## Data shown
§ §
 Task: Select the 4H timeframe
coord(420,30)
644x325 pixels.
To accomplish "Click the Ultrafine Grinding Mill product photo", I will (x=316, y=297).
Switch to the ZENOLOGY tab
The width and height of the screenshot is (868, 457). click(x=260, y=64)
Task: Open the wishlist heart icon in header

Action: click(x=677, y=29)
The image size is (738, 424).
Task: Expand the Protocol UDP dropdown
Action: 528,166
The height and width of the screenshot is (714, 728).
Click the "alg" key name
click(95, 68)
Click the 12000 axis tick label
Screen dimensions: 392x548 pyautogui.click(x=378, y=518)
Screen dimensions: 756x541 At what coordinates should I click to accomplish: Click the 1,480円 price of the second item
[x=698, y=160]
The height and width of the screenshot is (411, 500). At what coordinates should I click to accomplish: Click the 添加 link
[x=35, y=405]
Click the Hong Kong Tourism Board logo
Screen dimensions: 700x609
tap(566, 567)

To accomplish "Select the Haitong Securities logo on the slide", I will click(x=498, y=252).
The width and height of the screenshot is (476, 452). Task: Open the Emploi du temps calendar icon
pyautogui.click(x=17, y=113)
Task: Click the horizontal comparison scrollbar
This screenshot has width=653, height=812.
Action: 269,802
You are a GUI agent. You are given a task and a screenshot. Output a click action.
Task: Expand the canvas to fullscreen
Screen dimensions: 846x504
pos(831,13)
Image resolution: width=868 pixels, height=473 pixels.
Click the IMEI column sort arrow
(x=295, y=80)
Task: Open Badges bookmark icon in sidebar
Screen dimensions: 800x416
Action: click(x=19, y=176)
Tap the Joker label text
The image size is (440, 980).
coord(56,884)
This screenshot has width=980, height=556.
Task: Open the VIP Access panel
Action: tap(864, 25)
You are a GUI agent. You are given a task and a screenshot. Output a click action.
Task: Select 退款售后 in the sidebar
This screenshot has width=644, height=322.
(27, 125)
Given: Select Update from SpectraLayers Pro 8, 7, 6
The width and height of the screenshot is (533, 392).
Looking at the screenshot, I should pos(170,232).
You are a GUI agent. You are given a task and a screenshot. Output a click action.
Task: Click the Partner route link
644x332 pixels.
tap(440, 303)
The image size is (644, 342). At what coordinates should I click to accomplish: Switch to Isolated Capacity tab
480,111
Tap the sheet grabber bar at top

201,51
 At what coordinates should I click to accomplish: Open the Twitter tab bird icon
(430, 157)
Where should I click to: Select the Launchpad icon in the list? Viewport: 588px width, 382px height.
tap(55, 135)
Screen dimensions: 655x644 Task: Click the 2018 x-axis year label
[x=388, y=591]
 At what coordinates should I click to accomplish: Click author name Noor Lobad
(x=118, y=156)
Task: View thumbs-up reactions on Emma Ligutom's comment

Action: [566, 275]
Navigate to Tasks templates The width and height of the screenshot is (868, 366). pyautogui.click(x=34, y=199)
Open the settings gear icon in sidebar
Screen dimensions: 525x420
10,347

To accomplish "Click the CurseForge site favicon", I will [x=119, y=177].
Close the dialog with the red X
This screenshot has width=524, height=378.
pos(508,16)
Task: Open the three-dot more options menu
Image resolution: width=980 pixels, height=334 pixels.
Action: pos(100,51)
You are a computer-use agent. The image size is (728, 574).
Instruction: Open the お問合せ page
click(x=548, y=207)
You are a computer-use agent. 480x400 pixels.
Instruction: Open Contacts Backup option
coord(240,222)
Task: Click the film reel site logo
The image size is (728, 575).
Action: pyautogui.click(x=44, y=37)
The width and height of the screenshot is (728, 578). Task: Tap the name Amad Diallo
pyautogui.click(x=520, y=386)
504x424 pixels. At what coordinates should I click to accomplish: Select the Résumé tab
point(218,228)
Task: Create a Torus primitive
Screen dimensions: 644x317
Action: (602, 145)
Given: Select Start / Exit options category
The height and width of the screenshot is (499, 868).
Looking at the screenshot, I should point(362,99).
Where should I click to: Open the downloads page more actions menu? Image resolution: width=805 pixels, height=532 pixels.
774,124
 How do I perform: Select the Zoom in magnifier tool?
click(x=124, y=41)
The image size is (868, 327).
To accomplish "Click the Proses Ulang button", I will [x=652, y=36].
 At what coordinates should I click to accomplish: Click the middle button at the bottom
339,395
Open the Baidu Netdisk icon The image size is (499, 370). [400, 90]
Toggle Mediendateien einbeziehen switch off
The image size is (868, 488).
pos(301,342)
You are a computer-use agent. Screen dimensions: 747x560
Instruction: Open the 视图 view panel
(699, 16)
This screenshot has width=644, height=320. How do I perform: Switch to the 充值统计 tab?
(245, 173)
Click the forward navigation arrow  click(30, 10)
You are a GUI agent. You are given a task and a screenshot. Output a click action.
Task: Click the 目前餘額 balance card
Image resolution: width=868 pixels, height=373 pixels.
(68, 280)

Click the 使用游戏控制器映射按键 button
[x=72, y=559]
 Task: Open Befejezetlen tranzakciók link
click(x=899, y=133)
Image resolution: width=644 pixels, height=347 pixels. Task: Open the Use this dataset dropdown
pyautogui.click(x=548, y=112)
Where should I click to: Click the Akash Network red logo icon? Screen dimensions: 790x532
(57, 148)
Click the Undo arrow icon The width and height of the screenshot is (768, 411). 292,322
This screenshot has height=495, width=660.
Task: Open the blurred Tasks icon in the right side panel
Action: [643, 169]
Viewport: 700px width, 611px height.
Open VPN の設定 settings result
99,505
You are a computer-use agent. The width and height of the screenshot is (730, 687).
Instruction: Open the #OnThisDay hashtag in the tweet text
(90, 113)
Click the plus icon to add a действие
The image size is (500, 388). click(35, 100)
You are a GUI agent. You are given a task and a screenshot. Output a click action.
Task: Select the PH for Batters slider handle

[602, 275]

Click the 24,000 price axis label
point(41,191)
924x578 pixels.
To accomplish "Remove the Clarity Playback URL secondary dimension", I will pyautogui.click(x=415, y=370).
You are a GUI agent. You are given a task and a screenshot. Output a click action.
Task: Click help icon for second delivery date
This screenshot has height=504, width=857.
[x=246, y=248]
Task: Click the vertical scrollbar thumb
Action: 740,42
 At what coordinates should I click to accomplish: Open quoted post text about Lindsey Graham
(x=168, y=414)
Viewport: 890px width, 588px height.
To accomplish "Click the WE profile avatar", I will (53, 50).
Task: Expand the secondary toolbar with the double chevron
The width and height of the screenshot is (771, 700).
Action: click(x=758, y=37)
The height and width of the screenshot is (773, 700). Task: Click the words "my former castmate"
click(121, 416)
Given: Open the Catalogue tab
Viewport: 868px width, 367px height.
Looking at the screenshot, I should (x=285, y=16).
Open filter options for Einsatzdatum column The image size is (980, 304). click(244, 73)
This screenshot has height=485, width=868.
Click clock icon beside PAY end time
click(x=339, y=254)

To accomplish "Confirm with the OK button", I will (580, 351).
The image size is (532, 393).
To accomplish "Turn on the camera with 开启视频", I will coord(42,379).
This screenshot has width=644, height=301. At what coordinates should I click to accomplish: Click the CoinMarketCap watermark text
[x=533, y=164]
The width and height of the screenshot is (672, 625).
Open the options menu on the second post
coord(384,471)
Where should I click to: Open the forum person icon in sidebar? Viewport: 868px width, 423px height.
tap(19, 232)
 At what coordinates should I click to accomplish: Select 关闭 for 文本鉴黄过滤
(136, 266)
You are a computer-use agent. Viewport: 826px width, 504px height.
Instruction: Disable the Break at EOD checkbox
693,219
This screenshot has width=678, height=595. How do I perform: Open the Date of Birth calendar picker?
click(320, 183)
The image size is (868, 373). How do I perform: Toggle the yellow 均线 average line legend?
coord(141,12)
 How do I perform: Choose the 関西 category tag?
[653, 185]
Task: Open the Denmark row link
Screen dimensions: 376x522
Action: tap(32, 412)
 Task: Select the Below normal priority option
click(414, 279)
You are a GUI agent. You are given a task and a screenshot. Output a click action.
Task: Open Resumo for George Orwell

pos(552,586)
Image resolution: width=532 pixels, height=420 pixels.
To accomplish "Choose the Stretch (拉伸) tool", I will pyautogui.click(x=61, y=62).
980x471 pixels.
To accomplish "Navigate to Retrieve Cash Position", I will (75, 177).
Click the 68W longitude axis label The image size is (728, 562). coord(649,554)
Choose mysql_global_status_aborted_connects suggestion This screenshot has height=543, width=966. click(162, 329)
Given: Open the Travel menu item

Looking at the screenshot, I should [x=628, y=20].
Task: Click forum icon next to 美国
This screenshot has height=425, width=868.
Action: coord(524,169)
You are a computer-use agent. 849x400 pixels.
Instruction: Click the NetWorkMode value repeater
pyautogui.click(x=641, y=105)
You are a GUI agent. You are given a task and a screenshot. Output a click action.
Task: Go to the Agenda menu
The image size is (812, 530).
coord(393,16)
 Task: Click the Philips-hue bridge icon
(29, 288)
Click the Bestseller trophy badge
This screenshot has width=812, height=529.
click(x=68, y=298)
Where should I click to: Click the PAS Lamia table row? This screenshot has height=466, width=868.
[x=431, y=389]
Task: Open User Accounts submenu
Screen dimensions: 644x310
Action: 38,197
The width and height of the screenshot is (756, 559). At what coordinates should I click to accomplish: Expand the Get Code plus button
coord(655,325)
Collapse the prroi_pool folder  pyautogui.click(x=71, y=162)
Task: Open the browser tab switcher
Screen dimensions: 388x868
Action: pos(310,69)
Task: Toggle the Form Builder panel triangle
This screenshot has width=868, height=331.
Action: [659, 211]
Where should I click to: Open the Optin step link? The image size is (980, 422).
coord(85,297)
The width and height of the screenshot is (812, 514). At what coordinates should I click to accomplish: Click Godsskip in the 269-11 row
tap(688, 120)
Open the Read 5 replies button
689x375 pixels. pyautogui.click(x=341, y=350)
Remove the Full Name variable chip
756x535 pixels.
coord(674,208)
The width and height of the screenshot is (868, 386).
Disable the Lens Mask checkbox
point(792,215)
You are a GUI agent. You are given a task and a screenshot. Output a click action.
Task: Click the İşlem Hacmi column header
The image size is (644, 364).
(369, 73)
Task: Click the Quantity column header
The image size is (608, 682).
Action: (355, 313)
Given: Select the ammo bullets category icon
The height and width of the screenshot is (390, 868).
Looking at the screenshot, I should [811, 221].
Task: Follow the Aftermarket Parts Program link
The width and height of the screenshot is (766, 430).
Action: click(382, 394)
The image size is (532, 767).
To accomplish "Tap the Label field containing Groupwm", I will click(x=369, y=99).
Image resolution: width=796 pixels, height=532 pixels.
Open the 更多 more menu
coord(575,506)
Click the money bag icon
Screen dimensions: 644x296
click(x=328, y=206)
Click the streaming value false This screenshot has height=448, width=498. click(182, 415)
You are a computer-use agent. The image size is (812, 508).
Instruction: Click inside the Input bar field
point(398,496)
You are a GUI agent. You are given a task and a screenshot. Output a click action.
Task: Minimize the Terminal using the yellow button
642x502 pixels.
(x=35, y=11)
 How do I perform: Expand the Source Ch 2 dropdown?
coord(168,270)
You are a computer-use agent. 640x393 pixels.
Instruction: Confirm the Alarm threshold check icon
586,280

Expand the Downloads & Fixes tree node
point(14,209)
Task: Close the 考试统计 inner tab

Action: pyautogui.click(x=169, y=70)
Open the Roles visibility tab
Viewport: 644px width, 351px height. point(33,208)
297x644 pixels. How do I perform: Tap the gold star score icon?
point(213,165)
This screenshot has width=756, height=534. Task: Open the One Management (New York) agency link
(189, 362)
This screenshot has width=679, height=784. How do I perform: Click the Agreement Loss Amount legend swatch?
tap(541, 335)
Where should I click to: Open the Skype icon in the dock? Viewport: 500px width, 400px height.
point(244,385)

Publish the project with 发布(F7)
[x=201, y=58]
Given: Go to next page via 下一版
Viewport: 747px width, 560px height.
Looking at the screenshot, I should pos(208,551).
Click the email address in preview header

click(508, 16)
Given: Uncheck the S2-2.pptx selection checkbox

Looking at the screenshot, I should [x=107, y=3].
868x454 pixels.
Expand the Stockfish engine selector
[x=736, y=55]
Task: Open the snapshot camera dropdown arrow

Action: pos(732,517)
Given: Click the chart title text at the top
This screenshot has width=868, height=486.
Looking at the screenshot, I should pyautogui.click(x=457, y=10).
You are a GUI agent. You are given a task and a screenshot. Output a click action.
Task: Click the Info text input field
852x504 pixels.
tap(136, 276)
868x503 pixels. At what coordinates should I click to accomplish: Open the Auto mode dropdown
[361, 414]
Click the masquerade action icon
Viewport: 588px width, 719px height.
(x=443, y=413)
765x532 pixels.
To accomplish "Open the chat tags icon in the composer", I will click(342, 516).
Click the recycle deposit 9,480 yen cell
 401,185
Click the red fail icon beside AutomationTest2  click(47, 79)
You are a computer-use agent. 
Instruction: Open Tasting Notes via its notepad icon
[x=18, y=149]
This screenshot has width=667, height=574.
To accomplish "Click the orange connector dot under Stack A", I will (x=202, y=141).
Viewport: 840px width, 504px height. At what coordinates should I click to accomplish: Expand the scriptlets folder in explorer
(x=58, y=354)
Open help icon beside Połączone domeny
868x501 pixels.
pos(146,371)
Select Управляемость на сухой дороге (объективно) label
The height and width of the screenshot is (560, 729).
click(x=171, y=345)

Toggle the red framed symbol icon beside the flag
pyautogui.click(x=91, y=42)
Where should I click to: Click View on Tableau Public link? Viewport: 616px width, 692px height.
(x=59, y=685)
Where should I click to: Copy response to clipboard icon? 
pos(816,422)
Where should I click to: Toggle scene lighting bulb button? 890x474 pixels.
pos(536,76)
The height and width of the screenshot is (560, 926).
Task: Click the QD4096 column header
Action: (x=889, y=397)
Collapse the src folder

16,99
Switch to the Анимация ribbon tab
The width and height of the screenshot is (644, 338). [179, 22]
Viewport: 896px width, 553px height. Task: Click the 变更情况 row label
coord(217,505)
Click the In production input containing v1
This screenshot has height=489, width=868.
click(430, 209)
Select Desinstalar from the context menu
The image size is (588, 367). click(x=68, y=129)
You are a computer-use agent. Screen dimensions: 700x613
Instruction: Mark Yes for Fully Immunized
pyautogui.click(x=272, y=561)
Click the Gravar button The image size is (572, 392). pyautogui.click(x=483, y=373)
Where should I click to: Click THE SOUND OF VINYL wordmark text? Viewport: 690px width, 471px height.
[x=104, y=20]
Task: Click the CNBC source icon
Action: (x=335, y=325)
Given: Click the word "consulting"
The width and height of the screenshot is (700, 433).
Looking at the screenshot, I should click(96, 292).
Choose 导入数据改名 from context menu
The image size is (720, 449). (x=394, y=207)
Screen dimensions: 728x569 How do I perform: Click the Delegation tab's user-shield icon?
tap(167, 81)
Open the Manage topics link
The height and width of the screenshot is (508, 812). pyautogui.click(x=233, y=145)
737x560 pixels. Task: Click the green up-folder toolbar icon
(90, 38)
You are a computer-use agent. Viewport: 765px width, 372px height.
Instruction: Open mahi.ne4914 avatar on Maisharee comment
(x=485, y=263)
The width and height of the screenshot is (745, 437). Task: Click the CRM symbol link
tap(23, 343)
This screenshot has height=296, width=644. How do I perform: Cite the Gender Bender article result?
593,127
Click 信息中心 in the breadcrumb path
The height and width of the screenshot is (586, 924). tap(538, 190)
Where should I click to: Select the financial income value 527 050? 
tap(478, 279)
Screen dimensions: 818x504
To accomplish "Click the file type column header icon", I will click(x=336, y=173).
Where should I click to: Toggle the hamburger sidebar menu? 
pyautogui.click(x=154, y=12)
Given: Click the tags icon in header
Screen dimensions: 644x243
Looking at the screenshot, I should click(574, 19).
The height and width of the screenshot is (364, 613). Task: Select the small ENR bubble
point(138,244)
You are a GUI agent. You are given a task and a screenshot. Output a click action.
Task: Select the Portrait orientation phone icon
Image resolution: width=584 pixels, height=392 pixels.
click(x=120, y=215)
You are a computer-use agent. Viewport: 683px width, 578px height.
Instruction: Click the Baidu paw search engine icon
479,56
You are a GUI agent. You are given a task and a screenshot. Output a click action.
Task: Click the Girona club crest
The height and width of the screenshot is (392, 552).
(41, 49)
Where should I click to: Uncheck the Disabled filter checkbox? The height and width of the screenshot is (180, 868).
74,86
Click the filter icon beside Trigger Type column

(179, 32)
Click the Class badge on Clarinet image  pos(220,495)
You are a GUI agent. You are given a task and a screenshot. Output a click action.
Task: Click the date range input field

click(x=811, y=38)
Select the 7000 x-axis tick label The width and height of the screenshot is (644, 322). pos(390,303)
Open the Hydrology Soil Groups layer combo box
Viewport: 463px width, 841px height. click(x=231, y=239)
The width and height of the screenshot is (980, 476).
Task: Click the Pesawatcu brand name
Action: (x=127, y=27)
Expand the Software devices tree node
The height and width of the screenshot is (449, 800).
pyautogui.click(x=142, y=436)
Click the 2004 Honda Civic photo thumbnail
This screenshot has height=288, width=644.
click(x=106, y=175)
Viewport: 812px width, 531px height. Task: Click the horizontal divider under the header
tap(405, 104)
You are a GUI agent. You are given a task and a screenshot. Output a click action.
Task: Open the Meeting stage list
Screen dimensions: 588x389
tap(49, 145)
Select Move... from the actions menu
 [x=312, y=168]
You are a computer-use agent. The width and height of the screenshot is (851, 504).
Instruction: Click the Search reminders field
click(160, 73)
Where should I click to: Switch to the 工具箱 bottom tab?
§ §
## Your instructions
Provide the number of lines in the data above that contain the string "tags", and nothing else.

## Exercise answer
2